Zach Sobiech, the inspirational singer who survived four years with rare bone cancer, died May 20 at the age of 18. Sobiech underwent 10 surgeries and 20 rounds of chemotherapy after being diagnosed at age 14. He released the song “Clouds” in December, which topped 5 million views on YouTube and reached No. 1 on the iTunes singles chart in the days after his death. At Sobiech’s funeral, more than 1,200 mourners sang “Clouds” by memory while releasing balloons.
Anthony Weiner, 48, who resigned from Congress two years ago after sending women sexually provocative messages and photographs, announced he is running for mayor of New York. Weiner’s wife was pregnant with their first child when the “sexting” became public. Weiner described himself as a “family man” and said he “let a lot of people down.”
Minnesota Rep. Michele Bachmann, 57, announced May 28 that she will not run for office in 2014. The Tea Party favorite and one-time GOP presidential contender said she is “even more concerned about our country’s future than I have ever been in the past,” but hopes to serve outside politics. Bachmann faced a stolid opponent in 2014 and allegations of financial impropriety from her 2012 campaign, but said those were not factors in her decision.
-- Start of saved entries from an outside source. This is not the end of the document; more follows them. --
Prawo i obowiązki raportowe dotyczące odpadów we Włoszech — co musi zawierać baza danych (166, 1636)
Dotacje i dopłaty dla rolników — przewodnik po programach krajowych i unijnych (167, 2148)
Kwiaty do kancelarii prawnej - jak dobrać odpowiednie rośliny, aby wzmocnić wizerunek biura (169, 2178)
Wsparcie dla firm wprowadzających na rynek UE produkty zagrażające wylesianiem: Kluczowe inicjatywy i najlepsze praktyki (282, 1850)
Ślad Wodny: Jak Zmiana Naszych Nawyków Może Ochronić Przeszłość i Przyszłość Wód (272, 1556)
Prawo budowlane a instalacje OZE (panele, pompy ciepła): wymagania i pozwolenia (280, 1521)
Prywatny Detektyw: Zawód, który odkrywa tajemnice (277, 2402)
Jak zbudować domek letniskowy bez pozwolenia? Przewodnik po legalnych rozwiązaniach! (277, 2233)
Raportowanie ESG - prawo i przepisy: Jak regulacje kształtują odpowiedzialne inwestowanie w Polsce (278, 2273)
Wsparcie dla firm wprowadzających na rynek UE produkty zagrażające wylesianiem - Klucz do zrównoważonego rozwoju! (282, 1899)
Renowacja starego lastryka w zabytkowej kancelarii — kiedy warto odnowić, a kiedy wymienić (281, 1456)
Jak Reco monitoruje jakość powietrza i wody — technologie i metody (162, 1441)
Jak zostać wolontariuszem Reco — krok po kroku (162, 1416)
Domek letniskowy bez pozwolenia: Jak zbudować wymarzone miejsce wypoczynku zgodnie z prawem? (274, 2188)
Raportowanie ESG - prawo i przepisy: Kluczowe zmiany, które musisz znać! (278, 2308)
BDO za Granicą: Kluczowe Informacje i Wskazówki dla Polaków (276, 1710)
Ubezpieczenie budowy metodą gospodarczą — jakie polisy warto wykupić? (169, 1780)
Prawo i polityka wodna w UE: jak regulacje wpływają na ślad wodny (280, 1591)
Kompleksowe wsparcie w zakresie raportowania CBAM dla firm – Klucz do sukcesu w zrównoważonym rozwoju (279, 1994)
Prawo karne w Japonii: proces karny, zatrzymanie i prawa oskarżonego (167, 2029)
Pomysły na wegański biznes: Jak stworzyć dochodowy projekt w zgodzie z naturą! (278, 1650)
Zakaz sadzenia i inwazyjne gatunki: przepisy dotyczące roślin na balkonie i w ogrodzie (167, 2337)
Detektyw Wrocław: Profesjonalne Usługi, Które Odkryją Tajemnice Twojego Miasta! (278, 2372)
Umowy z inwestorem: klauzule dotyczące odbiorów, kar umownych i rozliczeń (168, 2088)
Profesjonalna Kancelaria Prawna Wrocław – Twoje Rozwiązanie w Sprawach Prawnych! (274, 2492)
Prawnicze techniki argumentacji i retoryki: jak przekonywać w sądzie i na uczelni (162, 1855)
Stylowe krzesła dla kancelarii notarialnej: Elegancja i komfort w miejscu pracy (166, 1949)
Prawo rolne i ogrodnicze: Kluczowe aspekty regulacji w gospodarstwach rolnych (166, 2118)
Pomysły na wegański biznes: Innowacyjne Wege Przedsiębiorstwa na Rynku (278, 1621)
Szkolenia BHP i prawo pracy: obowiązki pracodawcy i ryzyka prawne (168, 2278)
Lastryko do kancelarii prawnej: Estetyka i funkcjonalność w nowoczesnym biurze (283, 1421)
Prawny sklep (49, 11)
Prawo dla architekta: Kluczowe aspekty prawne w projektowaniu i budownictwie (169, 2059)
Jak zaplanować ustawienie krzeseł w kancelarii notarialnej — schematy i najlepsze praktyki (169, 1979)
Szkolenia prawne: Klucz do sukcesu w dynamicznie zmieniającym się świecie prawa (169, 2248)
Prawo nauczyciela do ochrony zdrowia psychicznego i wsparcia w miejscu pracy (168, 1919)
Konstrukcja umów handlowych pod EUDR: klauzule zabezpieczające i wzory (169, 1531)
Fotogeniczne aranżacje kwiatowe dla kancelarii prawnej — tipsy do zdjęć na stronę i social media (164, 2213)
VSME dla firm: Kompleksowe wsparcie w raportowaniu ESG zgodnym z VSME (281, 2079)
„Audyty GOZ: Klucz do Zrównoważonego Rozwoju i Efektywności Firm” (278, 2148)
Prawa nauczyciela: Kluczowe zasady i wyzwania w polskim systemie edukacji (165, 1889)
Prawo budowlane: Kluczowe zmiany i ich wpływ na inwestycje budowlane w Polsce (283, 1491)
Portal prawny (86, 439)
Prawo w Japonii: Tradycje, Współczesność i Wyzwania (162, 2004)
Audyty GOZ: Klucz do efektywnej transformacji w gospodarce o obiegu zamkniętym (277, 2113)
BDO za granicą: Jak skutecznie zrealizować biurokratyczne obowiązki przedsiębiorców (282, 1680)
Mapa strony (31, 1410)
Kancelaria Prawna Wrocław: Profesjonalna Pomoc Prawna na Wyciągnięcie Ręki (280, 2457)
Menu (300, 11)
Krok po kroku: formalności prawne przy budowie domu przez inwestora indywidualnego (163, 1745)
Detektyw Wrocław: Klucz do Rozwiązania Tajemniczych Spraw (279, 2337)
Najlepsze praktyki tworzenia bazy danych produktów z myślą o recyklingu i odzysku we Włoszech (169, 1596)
A rebel sniper shot and killed Syrian journalist Yara Abbas while she was covering clashes near the Lebanon border on May 27. Abbas was a prominent reporter for the pro-government Al-Ikhbariyah TV and became the 30th journalist killed in 26 months of fighting, according to Reporters without Borders. Another seven journalists are missing and about 60 citizen journalists have been killed in the civil war.
Imprisoned Chinese pastor Gong Shengliang’s life is in “serious danger” after authorities refused him medical treatment following a stroke late last year. Shengliang’s daughter made the announcement in an open letter to China’s new president, Xi Jinping, in which she said her father can no longer walk or talk. Shengliang, 57, was sentenced to death with 16 other house-church leaders in 2001 for allegedly “using a cult to undermine the enforcement of the law.”